The MPL had become a “stepping stone” for Mizo footballers to reach for greater heights.
The Trophies: Winning Santosh Trophy, I-League
The first fruit was born when the state team won the Dr. T Ao Trophy in 2014. However, it was success at the National arena when the full harvest was reaped.
A month later, the state lifted the Santosh Trophy 2014 beating Railways 3-0 and the joy at winning a first major trophy was out of the ordinary.
The Mizoram government would go on to declare March 12, 2014 as a state holiday to welcome their “heroic footballers” for winning the Santosh Trophy.
“Aizawl Street was full of red colours,” the author recounts and adds, “You might never see such grand welcome for a Santosh Trophy champion before.”
The drum beats and the sound of thousands of football fans inundated Aizawl’s AR Ground – also known as ‘Mizo Wembley’ – where the football team was accorded a hero’s welcome.
From Relegation to Champions
While Aizawl FC made its debut in I-League in 2016, it finished 8th on the table which meant the team would be relegated to the second division for the next season.
But 2017 would be a special year for Mizoram football. The All India Football Federation (AIFF) rescinded Aizawl FC’s relegation after a few Goan sides pulled out and the North-Eastern side was re-instated back to the I-League.
Not the one to waste the second chance, the team would go on to create one of the most remarkable achievements in Indian football history by lifting the country’s top flight league.

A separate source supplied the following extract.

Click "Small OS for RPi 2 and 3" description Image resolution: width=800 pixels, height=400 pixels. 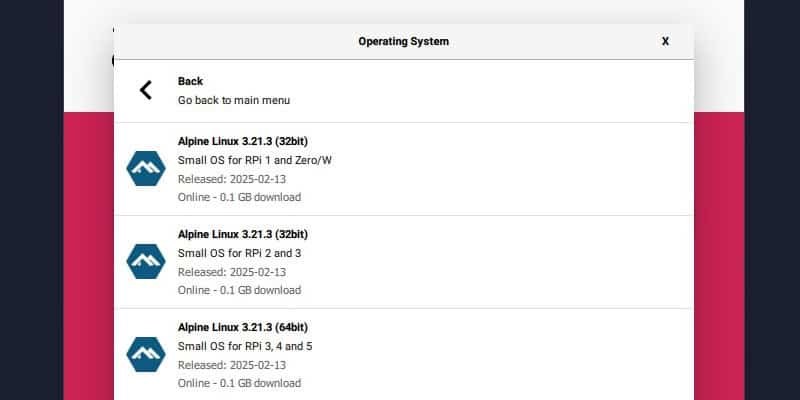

It was the Leicester City-moment of Indian football and the author largely credits Aizawl FC’s win to the signing of Coach Khalid Jamil. His “greatest asset”, the author observed was his calmness, which always pulled away the pressure from his players.
Needing just a draw against Shillong’s Lajong FC to be crowned I-league champions in the final stage, the Jawaharlal Nehru Stadium in Shillong with more than 20,000 fans, was where the Mizo side scripted football history for the State.
Host Lajong had taken the lead at half time but Aizawl FC coach Khalid Jamil knew he only needed a goal. Jamil brought on forward William Lalnufela in place of a midfielder and that substitution proved to be a masterstroke as Lalnufela would go on to score the equaliser.
“That was the moment when you could hear people shouting ‘Goal…’ not only in the JN Stadium , but in the whole of Mizoram,” the author quips.
The city of Aizawl was in hysteria. People danced with joy as the whole city celebrated. Aizawl FC had become champions.
However, the book is not just a ‘hagiography’ of football. The last chapter dedicated to another Mizo football star Jeje Lalpekhlua, discusses the future challenges and prospects. “I am happy on how we as a state has improved in the National scene. But we are just starting our journey. I am afraid it will end here before we can reach our full potential,” voices Lalpekhlua.
Not unfounded as there have been a few instances where promising Mizo players have lost their way and faded into oblivion, the author notes.
Another obstacle Jeje pointed out is lack of good coaches. “There is an art to every movement in football, when to kick the ball, where to kick, how to control your feet etc. Kids can learn all this technique from a good grassroots coach.”
Additionally, “You need discipline in practice, you need discipline to keep your body in shape, you need discipline inside the pitch so that your performance is not overrun by emotions,” the India’ International underscores. “Discipline is everything.”
While the book begs for better editing and is at times riddled with too much detail, there are definitely moments in the book where readers can connect with the writer and feel that they are living the moment of pain, of ecstasy, of hysteria – all connected to the beautiful game called football. While the first edition is already out of stock, perhaps the second edition which is due next year will make the necessary rectifications.